Thanks, David. The silver foil is a good idea. I know Jeff Morris In Charlottesville who grows huge specimen phrags in 3 gal pots uses rockwool with a couple of inches of bark on top to deter algae growth. He’s the one who told me how good rockwool is because of not disturbing the roots when repotting.


----------



## Ray (Oct 28, 2020)

I had a bit of a mental shock yesterday when thinking about my growing. Those of you who know me are aware of my preference to “go back to nature” when deciding about physical cultural parameters, as well as feeding formula, additives and overall regimen, but it occurred to me that all of my plants are in “unnatural” inorganic media! Literally everything is in LECA, rock wool, or a mix.
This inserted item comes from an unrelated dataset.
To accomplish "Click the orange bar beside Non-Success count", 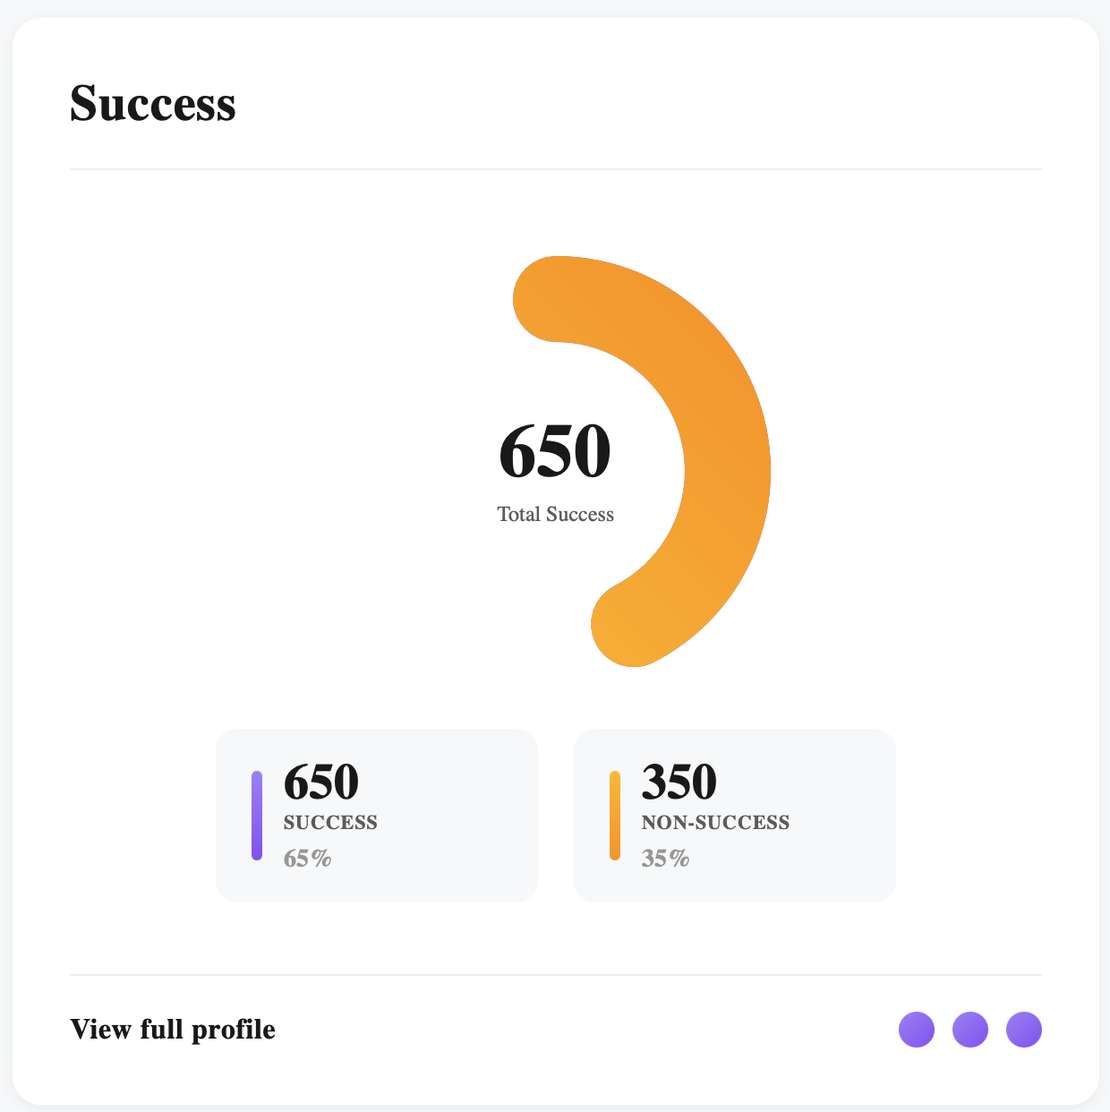I will click(x=615, y=815).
Of course, I AM a ceramic engineer, so everything being in glass or clay fits!


----------



## pacipat11 (Oct 29, 2020)

very interesting, may what types of fertilizers advise you, and how often


----------



## monocotman (Oct 29, 2020)

I use Akerne’s rain mix at the recommended rate at every watering
David


----------



## terryros (Oct 29, 2020)

David, I can't find that you have said what your fertigation frequency is for various size pots?


----------



## monocotman (Oct 29, 2020)

All pots sit in larger trays of water and I tend to water the individual pots when the trays dry out. So it could be a every couple of weeks in winter or less than a week in summer. I almost never flush through, maybe the odd time in summer when it’s been hot. It’s a pretty lazy system, a bit hit and miss but works for me.
David


----------



## southernbelle (Oct 29, 2020)

monocotman said:


> All pots sit in larger trays of water and I tend to water the individual pots when the trays dry out. So it could be a every couple of weeks in winter or less than a week in summer. I almost never flush through, maybe the odd time in summer when it’s been hot. It’s a pretty lazy system, a bit hit and miss but works for me.
> David


Grodan rock wool cubes will hold salts. I see them visibly accumulate on the surface cubes. I use MSU at ½ the recommended rate, as phrags are watered about twice a week, so I flush well with pure water once a month.


----------



## monocotman (Oct 30, 2020)

Under my conditions, the salt accumulation on the surface is very slow. I have very benign conditions indoors with no air flow and lowish temperatures for much of the year so the moss tends to get a hold on the surface before the salts!
So I don’t need to flush too often, generally only in summer when the temperatures increase.


----------



## swamprad (Oct 30, 2020)

I’m going to give this a try. Years ago I got a Jason Fischer grown in rock wool. Huge plant growing in a small pot FULL of roots.


----------



## monocotman (Oct 30, 2020)

There are two sizes of rockwool cubes, mini cubes and cubes. Unless you have a really big plant, go with the mini cubes.
As wet growers, hybrid phrags really appreciate the amount of water held in the compost.
David


----------



## PeteM (Oct 30, 2020)

monocotman said:


> I use Akerne’s rain mix at the recommended rate at every watering
> David


Hi David. You have mentioned this fert a couple times before and after visiting their site and seeing your plants over the years. I really want to add this to my supplement rotation and see what it can do. Unfortunately, they don't ship outside of Europe, and I can't seem to find it on ebay or online as of yet. But it is on my list, if anyone knows where one could pick it up state side, please chime in.


----------



## monocotman (Oct 30, 2020)

It’s basically MSU with a few tweaks. That should be easy enough to find,
David


----------